Human Reproductive Cloning

Stimulated by the success of animal cloning by nuclear transfer, some scientists have recently announced their intention to clone human beings by using the same technique. Basically, they would isolate nuclei from the cells of the donor wishing to be cloned, inject a diploid nucleus into an enucleated egg obtained from a volunteer female, and implant this egg into the womb of a surrogate mother. If all went well, the baby would be an almost exact genetic copy of the donor of the nucleus. We say "almost exact" rather than "exact" because human beings possess two types of genomes. The main genome resides in the cell nucleus and contains about 3.15 billion base pairs. However, human cells also contain mitochondrial DNA. Mitochondria are responsible for the production of energy and can be considered the energy factories of the cell. These bodies harbor a short piece of DNA that contains only about 16,600 base pairs. Thus, a human clone would still contain genes from mito-chondrial DNA originating from the mitochondria present in the enucleated donor egg.

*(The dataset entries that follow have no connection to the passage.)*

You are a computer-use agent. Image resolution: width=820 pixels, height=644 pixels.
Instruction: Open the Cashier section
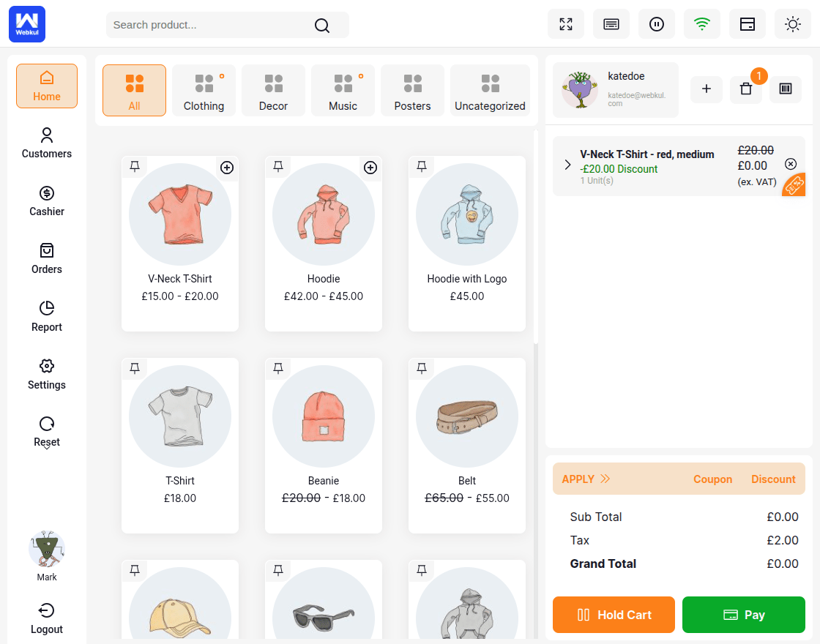point(46,201)

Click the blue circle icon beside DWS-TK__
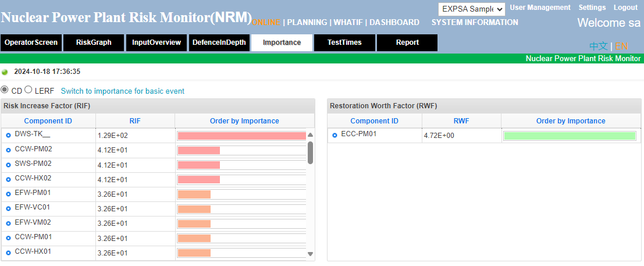[x=8, y=136]
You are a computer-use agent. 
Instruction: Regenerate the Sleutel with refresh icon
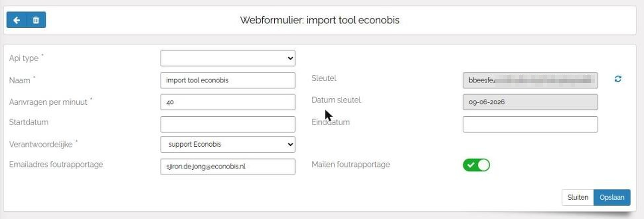coord(618,79)
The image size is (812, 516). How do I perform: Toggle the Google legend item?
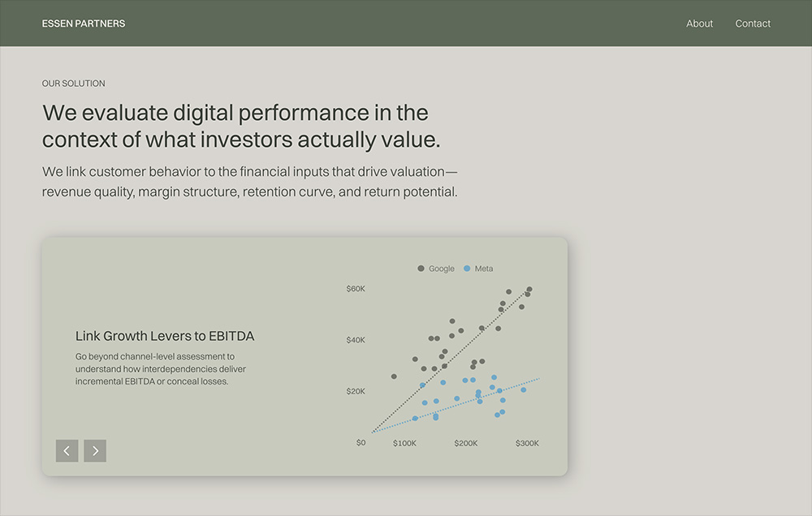coord(436,269)
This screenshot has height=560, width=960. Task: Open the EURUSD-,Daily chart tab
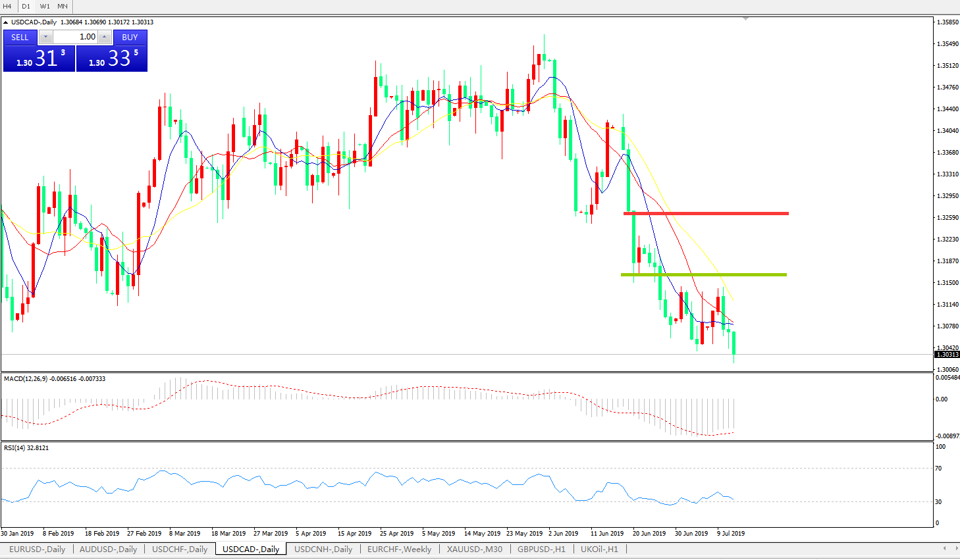(38, 549)
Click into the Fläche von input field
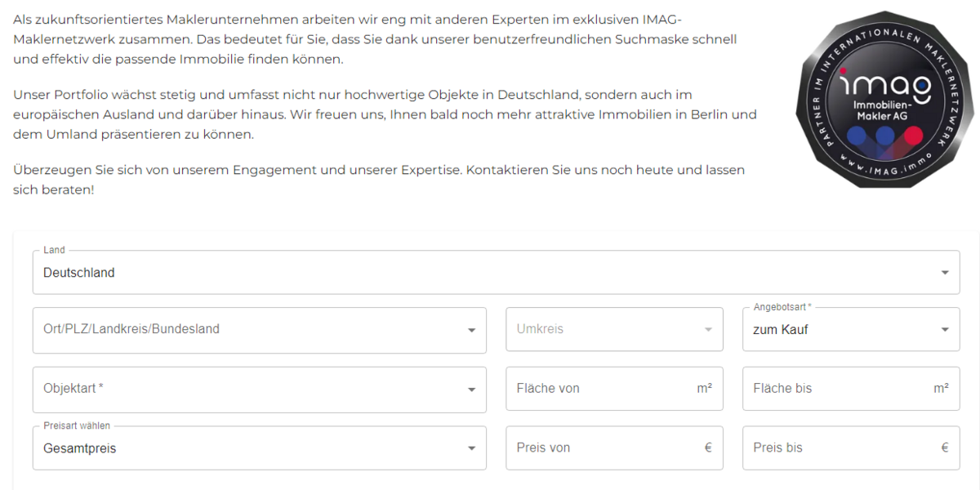 click(x=588, y=389)
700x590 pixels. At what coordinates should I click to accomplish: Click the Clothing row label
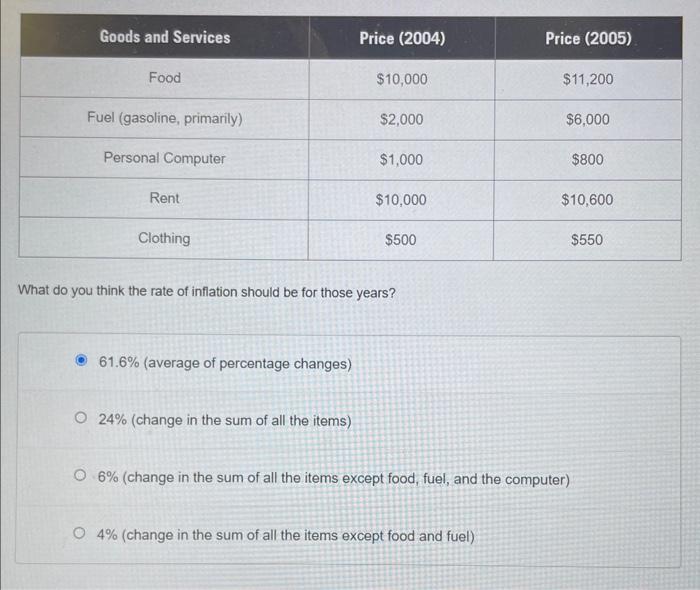164,238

In principle, there is no reason to believe that human cloning would not work, given that it does work in several other mammalian species. However, it is clear that human cloning raises major ethical questions, simply because human beings and human embryos are involved. First, there is the high risk of fetal malformation as seen in the cases of all presently cloned animal species. Do we have the right to produce individuals that may end up crippled because of the procedure that led to their creation? Then there is the potential psychological impact on a clone (and perhaps on the nuclear donor) of being the almost perfect genetic copy of one of his or her parents, while sharing little with the egg donor. Further, there are the horrendous complications regarding the kinship of a clone. For example, let us assume that the nuclear donor is a man. His cloned boy will be his son, but this son will have no mother, only a paternal grandmother in the female category. And how should the clone look at the woman who donated the enucleated egg? Would she be his mother? In a genetic sense, this "mother" would have only contributed mitochondrial DNA. Finally, since human cloning is reputedly sought mostly by infertile couples, the birth mother of the clone could very well be a surrogate, totally genetically unrelated to the "parents." In other words, the clone would have two "mothers" (the enucleated egg donor and the surrogate that brought him to term) and one father of whom he is a copy. Many other situations involving cloning can be imagined, and you are invited to do so.